(Records from a data collection)
┄┄┄┄┄┄

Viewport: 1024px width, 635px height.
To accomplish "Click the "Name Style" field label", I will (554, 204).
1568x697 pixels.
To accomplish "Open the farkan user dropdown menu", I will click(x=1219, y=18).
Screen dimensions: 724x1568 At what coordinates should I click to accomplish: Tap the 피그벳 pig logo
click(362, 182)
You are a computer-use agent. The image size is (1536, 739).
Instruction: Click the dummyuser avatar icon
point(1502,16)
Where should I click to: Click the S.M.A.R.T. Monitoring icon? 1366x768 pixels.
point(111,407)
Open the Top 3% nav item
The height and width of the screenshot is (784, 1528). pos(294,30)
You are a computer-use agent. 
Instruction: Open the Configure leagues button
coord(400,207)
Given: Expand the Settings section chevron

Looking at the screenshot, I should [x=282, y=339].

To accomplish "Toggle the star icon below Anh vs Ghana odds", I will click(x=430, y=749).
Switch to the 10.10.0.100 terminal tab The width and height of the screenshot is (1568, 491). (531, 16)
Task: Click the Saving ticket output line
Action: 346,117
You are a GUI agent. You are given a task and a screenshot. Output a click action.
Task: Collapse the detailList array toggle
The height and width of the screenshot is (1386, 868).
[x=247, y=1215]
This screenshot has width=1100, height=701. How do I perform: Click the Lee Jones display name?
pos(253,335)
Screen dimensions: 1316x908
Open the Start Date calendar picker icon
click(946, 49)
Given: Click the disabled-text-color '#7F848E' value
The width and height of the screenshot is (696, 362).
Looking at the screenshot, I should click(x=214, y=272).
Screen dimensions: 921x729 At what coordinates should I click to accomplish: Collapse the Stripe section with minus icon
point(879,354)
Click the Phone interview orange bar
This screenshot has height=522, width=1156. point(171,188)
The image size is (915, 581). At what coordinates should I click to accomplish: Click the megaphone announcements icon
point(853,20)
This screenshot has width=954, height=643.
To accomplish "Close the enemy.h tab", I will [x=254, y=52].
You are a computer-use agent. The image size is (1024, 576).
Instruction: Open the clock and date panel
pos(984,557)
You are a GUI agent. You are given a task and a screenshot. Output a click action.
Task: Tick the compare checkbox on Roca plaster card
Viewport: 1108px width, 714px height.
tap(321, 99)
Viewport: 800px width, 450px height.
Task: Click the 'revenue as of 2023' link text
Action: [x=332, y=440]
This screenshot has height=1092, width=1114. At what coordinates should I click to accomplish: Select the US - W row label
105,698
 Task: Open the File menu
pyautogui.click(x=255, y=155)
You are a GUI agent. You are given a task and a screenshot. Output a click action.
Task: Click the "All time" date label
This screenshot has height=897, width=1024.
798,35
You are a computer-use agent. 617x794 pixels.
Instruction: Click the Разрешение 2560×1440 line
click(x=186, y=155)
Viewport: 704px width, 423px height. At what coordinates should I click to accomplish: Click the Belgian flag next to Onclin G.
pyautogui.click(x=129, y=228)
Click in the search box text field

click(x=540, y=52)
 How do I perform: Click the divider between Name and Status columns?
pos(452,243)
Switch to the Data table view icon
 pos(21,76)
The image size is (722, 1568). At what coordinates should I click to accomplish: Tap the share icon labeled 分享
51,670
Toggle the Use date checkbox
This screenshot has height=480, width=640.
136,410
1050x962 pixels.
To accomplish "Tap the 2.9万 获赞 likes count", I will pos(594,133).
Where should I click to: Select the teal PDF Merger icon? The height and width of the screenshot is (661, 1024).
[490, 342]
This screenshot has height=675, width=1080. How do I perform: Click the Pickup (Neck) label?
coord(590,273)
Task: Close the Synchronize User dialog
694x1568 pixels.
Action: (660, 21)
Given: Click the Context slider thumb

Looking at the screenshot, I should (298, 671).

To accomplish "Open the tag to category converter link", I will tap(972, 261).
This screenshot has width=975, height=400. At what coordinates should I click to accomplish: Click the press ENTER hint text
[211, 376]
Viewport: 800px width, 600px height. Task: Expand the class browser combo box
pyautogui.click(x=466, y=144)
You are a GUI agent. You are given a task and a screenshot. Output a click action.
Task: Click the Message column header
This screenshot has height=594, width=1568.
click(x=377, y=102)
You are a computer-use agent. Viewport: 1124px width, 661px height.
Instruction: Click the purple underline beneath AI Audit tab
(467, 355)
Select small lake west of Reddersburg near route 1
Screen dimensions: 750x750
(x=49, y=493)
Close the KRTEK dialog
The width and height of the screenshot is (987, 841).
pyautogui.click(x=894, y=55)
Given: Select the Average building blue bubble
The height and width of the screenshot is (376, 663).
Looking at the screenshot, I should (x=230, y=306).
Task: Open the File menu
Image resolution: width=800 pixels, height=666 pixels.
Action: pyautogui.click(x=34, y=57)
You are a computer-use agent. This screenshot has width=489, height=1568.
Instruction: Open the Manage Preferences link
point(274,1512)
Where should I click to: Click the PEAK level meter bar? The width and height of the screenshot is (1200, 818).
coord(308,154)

┄┄┄┄┄┄

What is expected: The required answer is the exact run of lines above starting at the line with "Click the Phone interview orange bar" and ending at the line with "This screenshot has width=954, height=643.", with both ends present.

Final answer:
Click the Phone interview orange bar
This screenshot has height=522, width=1156. point(171,188)
The image size is (915, 581). At what coordinates should I click to accomplish: Click the megaphone announcements icon
point(853,20)
This screenshot has width=954, height=643.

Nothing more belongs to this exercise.